Tahun ini program yang lebih formal disebut Laku Pandai (kependekan dari Layanan Keuangan Tanpa Kantor dalam Rangka Keuangan Inklusif) sampai pada tahap yang krusial. OJK hampir secara maraton, bulan lalu roadshow ke ujung-ujung wilayah Indonesia untuk menancapkan program Laku Pandai.   
Pada tahap awal, program tersebut digerakkan oleh empat bank yaitu Bank Rakyat Indonesia, Bank Mandiri, Bank Tabungan Pensiunan Nasional, dan Bank Central Asia. Dan sepanjang tahun ini, ditargetkan akan ada lebih dari 128 ribu agen yang bisa melayani jasa perbankan sederhana seperti BSA, kredit atau pembiayaan kepada nasabah mikro, dan produk keuangan lainnya; seperti asuransi mikro. “Jika 13 bank lain mulai ikut menjalankan program Laku Pandai tahun ini, diperkirakan jumlah agen Laku Pandai mencapai 350 ribu, dengan cakupan 75 persen wilayah di seluruh Indonesia," katanya.
Laku Pandai dinilai bisa menjadi obat mujarab agar industri keuangan yang selama ini terkonsentrasi di Pulau Jawa akan lebih tersebar. “Selama ini industri jasa keuangan lebih terkonsentrasi di Jawa. Sementara itu, akses masyarakat terhadap jasa keuangan di wilayah lain seperti kawasan Indonesia Timur terbatas. "Makanya kami meluncurkan branchless banking pertama di Papua,” kata Muliaman D Hadad, Ketua Dewan Komisioner OJK.

Sisi Gelap
Meskipun demikian, OJK dan perbankan harus mewaspadai sisi gelap dari program BB dan belajar dari pengalaman negara-negara lain yang sudah terlebih dahulu menerapkannya. Salah satunya adalah risiko dari keberadaan agen. Agen yang akan menjadi perwakilan lembaga keuangan tentu memiliki akses kepada data-data nasabah meski hanya sebagian kecil, atas perannya sebagai perantara bank dan nasabah dalam pemberian layanan keuangan.
“Risiko terbesar adalah operasional karena dalam branchless banking karena ini melibatkan sangat banyak agen yang bisa bermasalah,” ujar Ekonom Indef, Aviliani.

- Data yang Disediakan -
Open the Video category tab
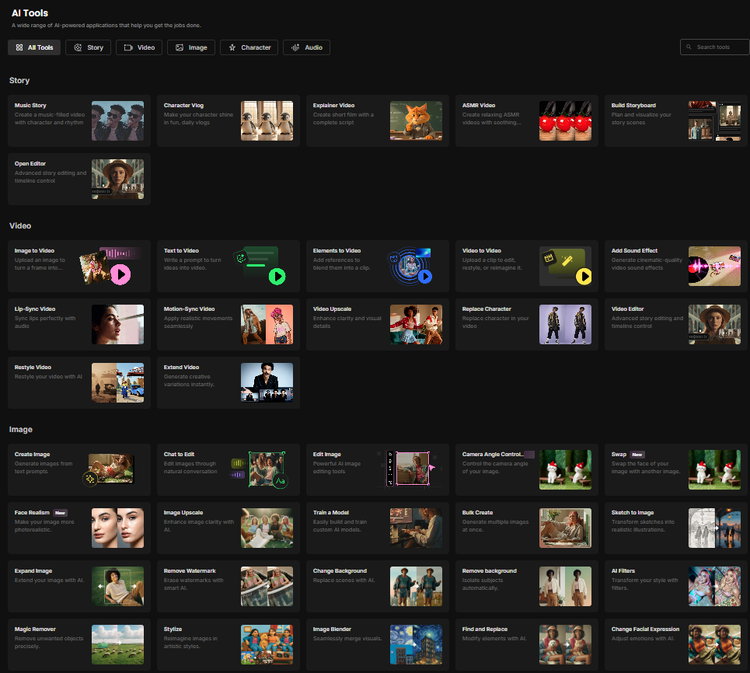Viewport: 750px width, 673px height. point(139,47)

- Tugas yang Diberikan -
Apa kepanjangan nama Laku Pandai menurut teks tentang program Laku Pandai?

- Hasil Pengerjaan -
Layanan Keuangan Tanpa Kantor dalam Rangka Keuangan Inklusif.